Driven by a different resolve, he spoke to her, unsure of how his words would land.

"We have our chance now. To take our revenge. To wipe her out. It won't bring them back. But we'll be free. And that bitch won't succeed, especially not off our backs. If we get that kid away from her, we can break her fucking cycle. One less family she would have destroyed. We can't make up for what we've done, but we can do something for ourselves. Alcina...it's our second chance."

xx

She stared at him, and she repeated the words in her head over and over again as she tried to decipher them. Repeated those words until the meaning of them sliced through the fog and she felt that striking moment of clarity. Her breath caught and she stifled a gasp, as though she had finally reached the surface of endless, suffocating black water.

And he was there, that little boy, staring back at her. That little boy who had loved her so fiercely and then hated her even more so. His eyes were as bright as the day she met him, like little glowing stars lit them from the inside like a silver flame.

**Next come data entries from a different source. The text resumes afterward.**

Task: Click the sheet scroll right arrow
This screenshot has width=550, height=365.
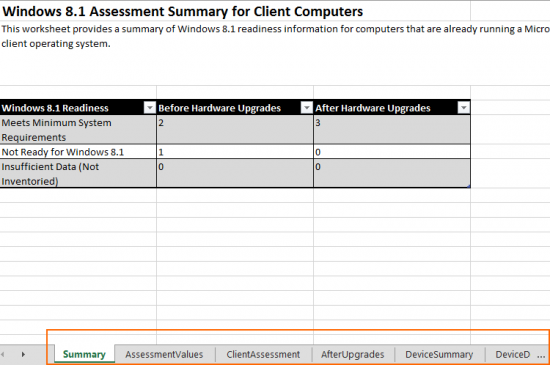Action: (x=23, y=354)
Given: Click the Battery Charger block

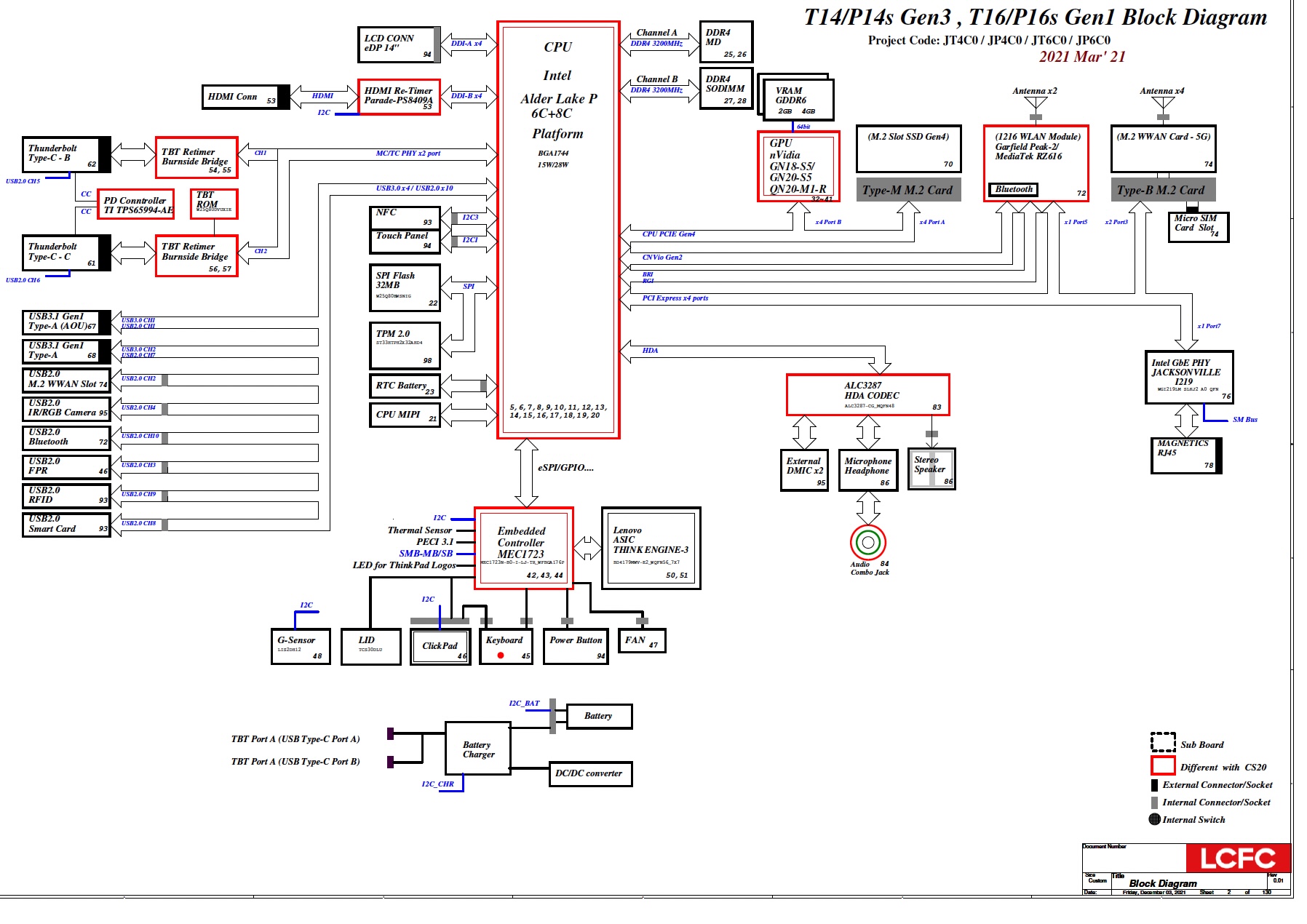Looking at the screenshot, I should pos(478,749).
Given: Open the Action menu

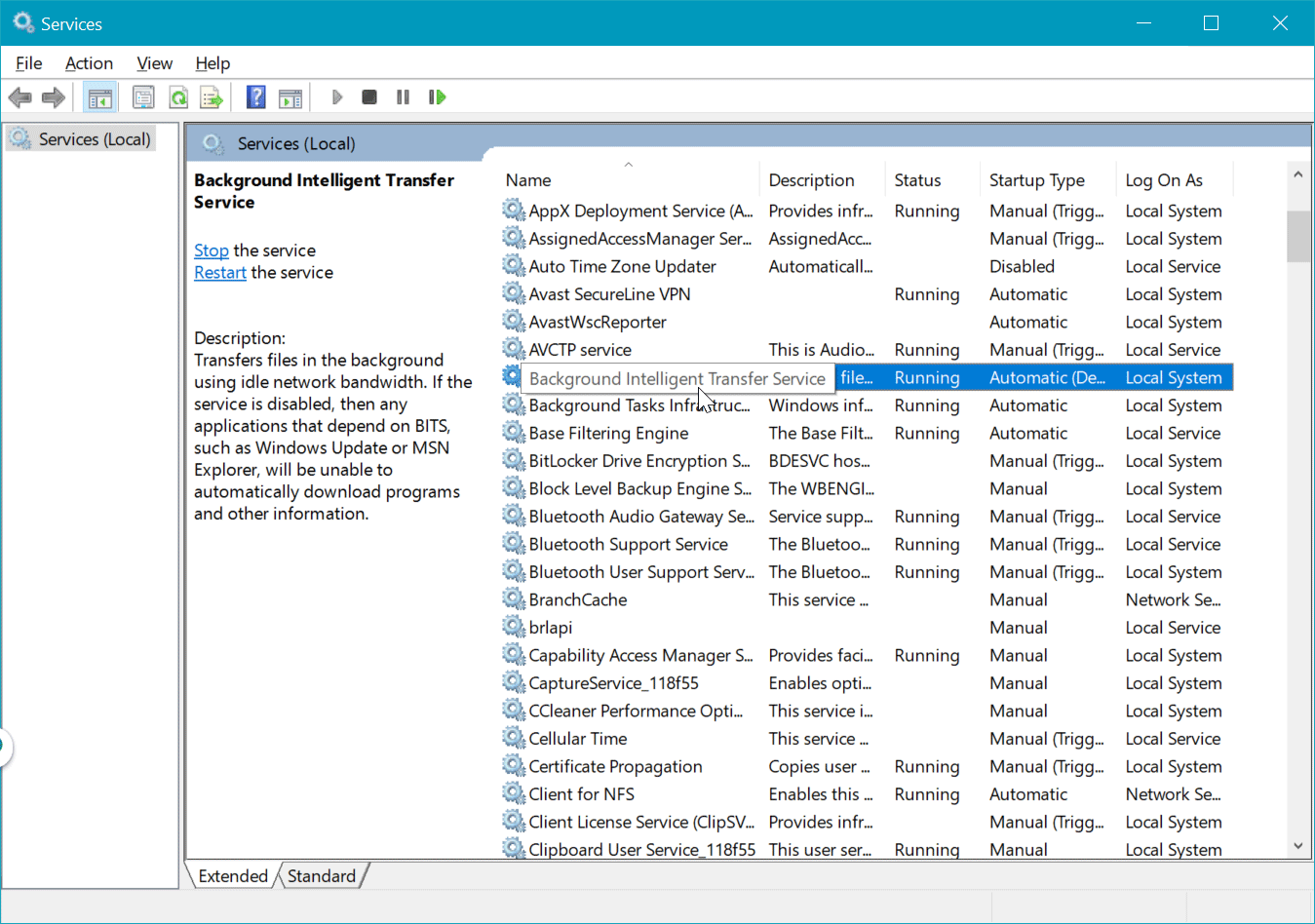Looking at the screenshot, I should pyautogui.click(x=89, y=62).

"I didn't, Karl. I didn't tell them. But I can tell you. I -"

"Don't." He warned.

But it was too late. Words that weighed heavy as lead, locked inside her heart, corroding it, rotting it until there was nothing left to keep them there and they were spilling out. "I could apologize, but I can't. I wouldn't know where to start. For letting her do what she did to you. For not stopping her before that first drop of blood was spilled by your hands. For not keeping you." She quickly added, "Safe. For not keeping you safe."

"For not killing her before any of this could happen."

She didn't dare read his face.

"Alcina. I know." He gripped her hand in his and stood as to help guide her to stand with him. "Now get up. Stand up and come with me. And let's kill that bitch together."